Shares in Raft had dropped 10.80% to 8.25 pence by mid-day after the vendor posted disappointing first half results and warned that second half revenues will be lower than it had anticipated at its AGM in March.
The vendor is reporting narrowing pre-tax losses of £575,000 for the six months to 30th April 2005, compared to £988,000 a year ago. Turnover increased 30% to £4.2 million, from £3.2 million in H1 2004.
In a statement, David Priestley, executive chairman, Raft, says the disappointing performance was due to "the current low level of activity in the market" and investment of £400,000 in product development and sales. The vendor has developed two new modules for its raft credit product and has also re-architected its raft radar product to provide greater flexiblility and easier configurability, which increased the firm's cost base in the first half of the year.
Says Priestley: "Although such investment in the second half will be much lower than in the first half, these investments do mean that we will not be profitable in the current year as previously anticipated.
"We are taking steps to match revenues to costs, by undertaking a fundamental review of our cost base but this is unlikely to have a significant impact for the current financial year."
On a more positive note Raft says its pipeline has built to record levels reflecting the pressure on energy companies and financial institutions to meet regulatory guidelines.

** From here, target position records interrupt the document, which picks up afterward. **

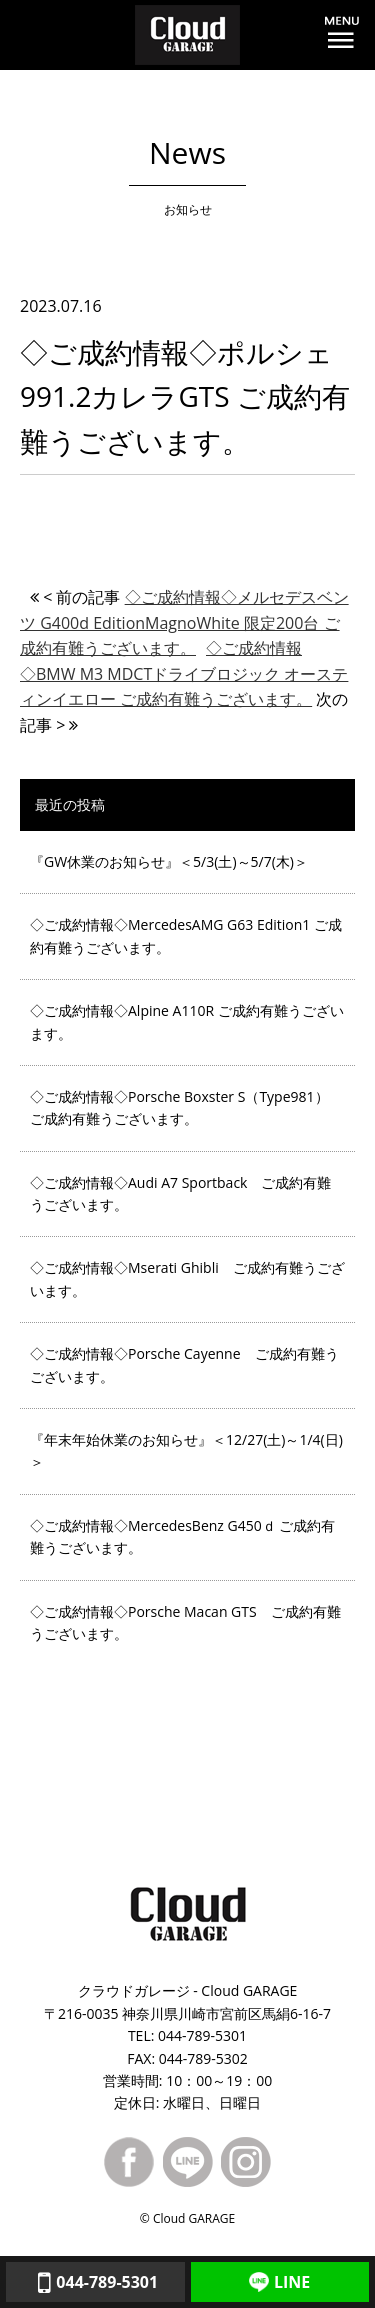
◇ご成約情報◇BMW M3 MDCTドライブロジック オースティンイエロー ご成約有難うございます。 (184, 673)
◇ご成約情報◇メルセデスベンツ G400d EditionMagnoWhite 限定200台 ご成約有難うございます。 (184, 622)
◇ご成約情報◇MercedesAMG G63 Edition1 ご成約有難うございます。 (186, 935)
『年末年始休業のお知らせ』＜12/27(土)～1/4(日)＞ (186, 1450)
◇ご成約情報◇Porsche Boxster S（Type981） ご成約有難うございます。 (179, 1107)
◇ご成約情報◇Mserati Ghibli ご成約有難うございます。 (187, 1278)
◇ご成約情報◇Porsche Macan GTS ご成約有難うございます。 (185, 1622)
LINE (279, 2282)
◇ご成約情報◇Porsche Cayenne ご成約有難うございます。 (184, 1364)
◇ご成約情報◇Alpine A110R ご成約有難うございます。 (187, 1021)
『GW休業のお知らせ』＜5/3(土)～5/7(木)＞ (169, 861)
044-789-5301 (95, 2282)
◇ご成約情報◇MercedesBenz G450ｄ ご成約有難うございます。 (182, 1536)
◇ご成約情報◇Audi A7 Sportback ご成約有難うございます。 (180, 1193)
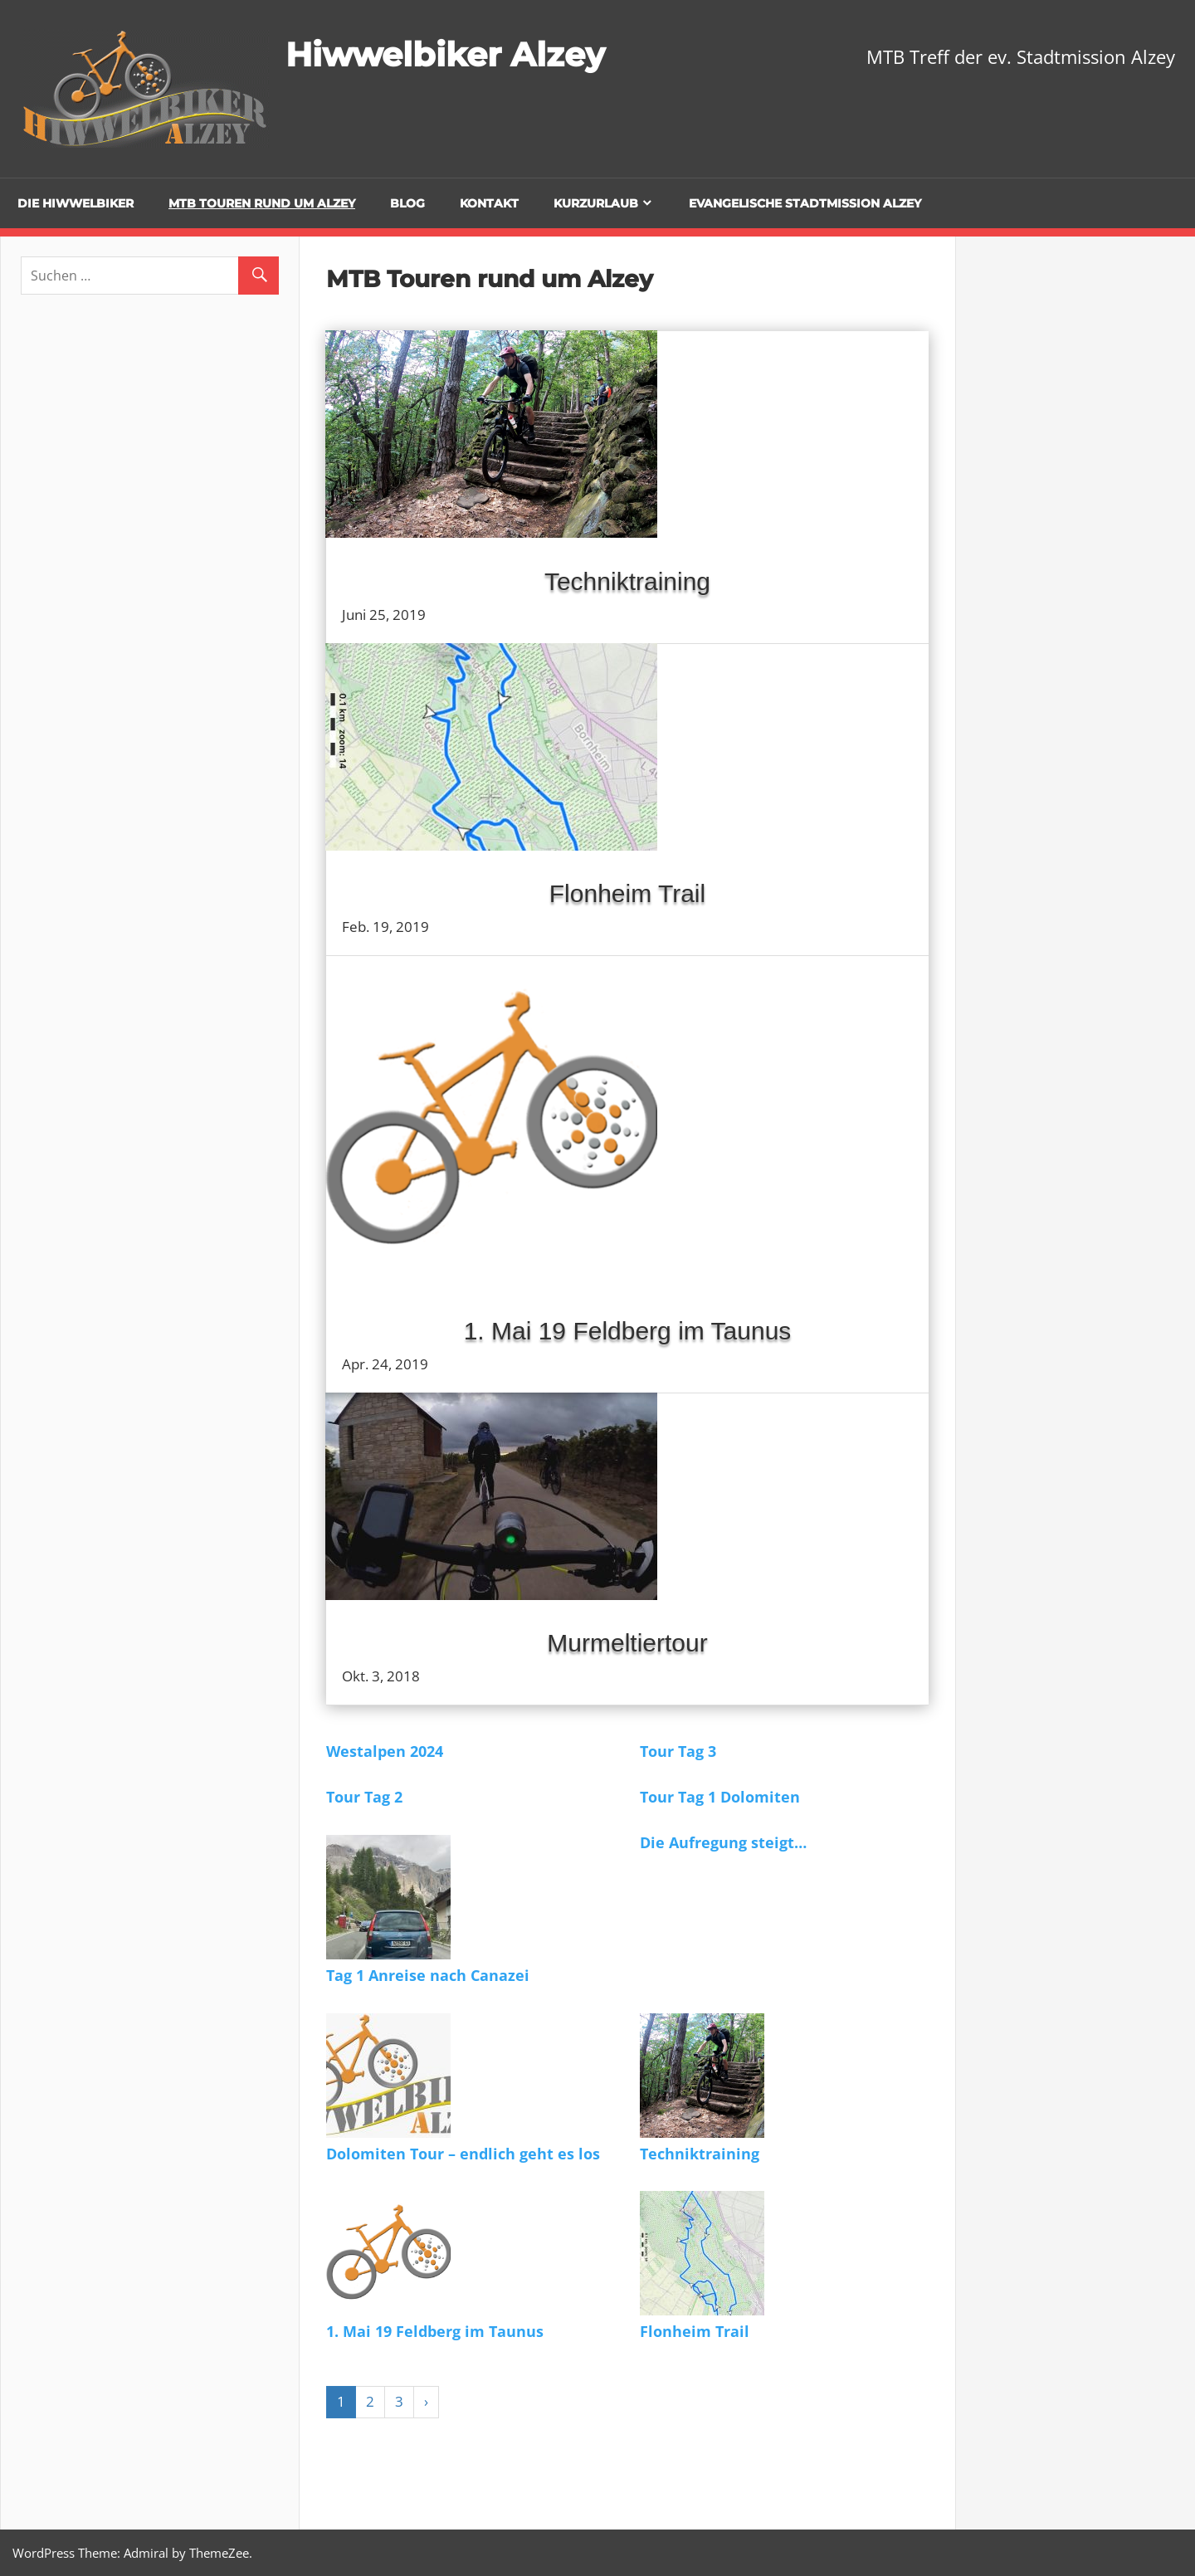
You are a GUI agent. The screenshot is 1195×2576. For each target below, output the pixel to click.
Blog (407, 203)
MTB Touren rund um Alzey (261, 203)
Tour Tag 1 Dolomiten (720, 1797)
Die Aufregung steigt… (723, 1842)
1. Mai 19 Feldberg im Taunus (628, 1330)
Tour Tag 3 (678, 1751)
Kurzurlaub (596, 203)
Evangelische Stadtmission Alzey (805, 203)
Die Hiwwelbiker (75, 203)
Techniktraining (627, 581)
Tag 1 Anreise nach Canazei (427, 1975)
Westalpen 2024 (384, 1751)
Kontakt (489, 203)
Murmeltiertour (627, 1642)
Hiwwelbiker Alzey (445, 54)
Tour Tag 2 (364, 1797)
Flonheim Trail (627, 893)
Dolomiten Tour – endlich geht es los (463, 2154)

The vendor secured contracts during the first half with new clients - US-based Mirant Energy and Canada's Powerex Corporation - and also signed a new deal with existing customer American Electric Power.
But Priestley says the "sales cycle continues to be very long and we have experienced delays to purchasing decisions in the period".
Looking ahead, Priestley says the firm remains "cautiously optimistic" of a continued upturn in the markets and is positioned to take advantage of increased spending on Basel II requirements and Sarbanes-Oxley regulations.